FOR TOPICAL OPHTHALMIC USE. The possibility of persistent fungal infections of the cornea should be considered after prolonged corticosteroid dosing.
Carcinogenesis, Mutagenesis, Impairment Of Fertility
Long-term animal studies have not been performed to evaluate the carcinogenic potential or the effect on fertility of MAXIDEX® (dexamethasone ophthalmic suspension).
Dexamethasone has been shown to be teratogenic in mice and rabbits following topical ophthalmic application in multiples of the therapeutic dose. In the mouse, corticosteroids produce fetal resorptions and a specific abnormality, cleft palate. In the rabbit, corticosteroids have produced fetal resorptions and multiple abnormalities involving the head, ears, limbs, palate, etc.
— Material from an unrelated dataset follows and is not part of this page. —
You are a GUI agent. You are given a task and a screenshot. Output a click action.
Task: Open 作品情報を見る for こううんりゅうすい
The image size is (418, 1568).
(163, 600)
MAXIDEX® (dexamethasone ophthalmic suspension) should be used during pregnancy only if the potential benefit to the mother justifies the potential risk to the embryo or fetus. There are no adequate or well-controlled studies in pregnant women. However, prolonged or repeated corticoid use during pregnancy has been associated with an increased risk of intra-uterine growth retardation. Infants born of mothers who have received substantial doses of corticosteroids during pregnancy should be observed carefully for signs of hypoadrenalism.
Systemically administered corticosteroids appear in human milk and could suppress growth, interfere with endogenous corticosteroid production, or cause other untoward effects. It is not known whether topical administration of corticosteroids could result in sufficient systemic absorption to produce detectable quantities in human milk. Because many drugs are excreted in human milk, caution should be exercised when MAXIDEX® (dexamethasone ophthalmic suspension) is administered to a nursing woman.
The safety and effectiveness of MAXIDEX have been established in the pediatric patients. Use of MAXIDEX in all pediatric age groups is supported by evidence from adequate and well-controlled studies of MAXIDEX in adults with safety data from additional adequate and well controlled trials in pediatric patients.
No overall differences in safety or effectiveness have been observed between elderly and younger patients.